We've begun to notice a unsettling trend of you attacking our beloved characters before getting stabbed in the head, it's now happened in both True Blood and Fear The Walking Dead Flight 462; do you prefer to play these villanous roles?
What can I say? People want to stab me in the head, can you blame them?
I do prefer the role of villain. It allows a much larger emotional palette. Less restraint, more unbridled freedom and power. It allows me to do things on camera, I simply can’t allow in my life. But there is also an affinity for their frailty. A villain, most often, has a frail center. This is covered by layers and layers habit, life, belief, delusion. I am not a pessimist by any means, but I am honest about my own shortcomings and of those of my fellow man. I’ve always had an empathy for people who are not normal. They have greater chinks in their armor for which their humanity can be revealed. As an artist, I devour humanity.
Do you have any interesting or funny stories from your time on the set?
Yes, after I had pinned Kevin (the air marshal) down in the aisle I was snapping my jaws at him and we did have a little zombie goober flowing out of my mouth he had to dodge. I was so disappointed that didn’t’ show up in the show!
What was it like working with cast members such as Michelle Ang (Alex) and Lisa Waltz (Suzanne)?
Michelle is bad ass. Man, just a look. Awesome. And so nice and enthusiastic. Very respectful of other actors. Like a sponge, soaking up info and then turning it around and applying it BAM on the spot. Lisa Waltz is so sweet, my God. She put a lot into establishing our relationship as husband an wife. We spent a good deal of time chatting each other up. Her family owns a mini-golf course in Pennsylvannia. She said they are working on a ZOMBIE GOLF course, so get your tickets now!

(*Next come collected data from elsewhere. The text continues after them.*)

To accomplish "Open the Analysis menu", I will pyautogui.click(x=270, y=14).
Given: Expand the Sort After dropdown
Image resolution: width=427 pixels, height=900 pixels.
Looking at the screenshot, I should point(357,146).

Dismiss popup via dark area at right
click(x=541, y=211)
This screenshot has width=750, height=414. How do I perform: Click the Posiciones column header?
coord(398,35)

What was it like working with Micheal McDonough (Director of Fear The Walking Dead Flight 462)?
Excellent. Was a huge fan of Winter’s Bone. So beautiful. He was succinct, cordial, efficient, supportive. If I could work him again I’d do it in a second.

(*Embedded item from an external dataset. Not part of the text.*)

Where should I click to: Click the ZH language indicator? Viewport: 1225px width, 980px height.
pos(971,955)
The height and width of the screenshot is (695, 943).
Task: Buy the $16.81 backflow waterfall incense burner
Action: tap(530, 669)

If you had to describe Marcus in one word what would it be?
After the turn: Rabid
Were there anymore scenes that didn't make it past post-production with you in them from Fear the Walking Dead Flight 462?
Other than the zombie drool? There was a bit more at the top, I believe. When Marcus stands to talk to the flight attendant Kathleen Gati. I think they had to edit around the phone screen being on camera.
Did your character have a backstory which was not shown/cut? If not, did you create one for yourself?
If there is more backstory for Marcus I am not aware of it at this time. I was create something to work with whether one is provided or not.
What was the best thing about working on Fear The Walking Dead Flight 462?
The cast. The fight.
What is it like to work with the amazing special effects artists?
In my theatre days I was always the first to the theatre, last to leave. Love make-up and transforming through it. Always have.
Was the make-up uncomfortable to wear? How long did it take to apply?
Just the lenses.
The longest time it took was a couple of hours, I think. Those guys worked fast. We watched What We Do in the Shadows while getting ready. Hilarious.
What advice would you give to readers trying to break into the entertainment industry?
Don’t stand in line. Produce your own work. But make sure you have something to offer – work on your craft. There are no silver bullets. Perseverance and resilience. Form a team.
Are you currently working on anything interesting that you can reveal?
A little film called Villisca coming up. Also, working on a graphic novel project I wrote called Hot Sexy Mess we hope to shoot shortly. I’m doing a lot of writing these days. Various genre’s. I like the intimacy of it. The pure direct contact with the creative source. No translation needed. Yum.
Thank you again on behalf of the entire wiki! We appreciate it very much!
You are welcome, honestly! Sorry for the delay.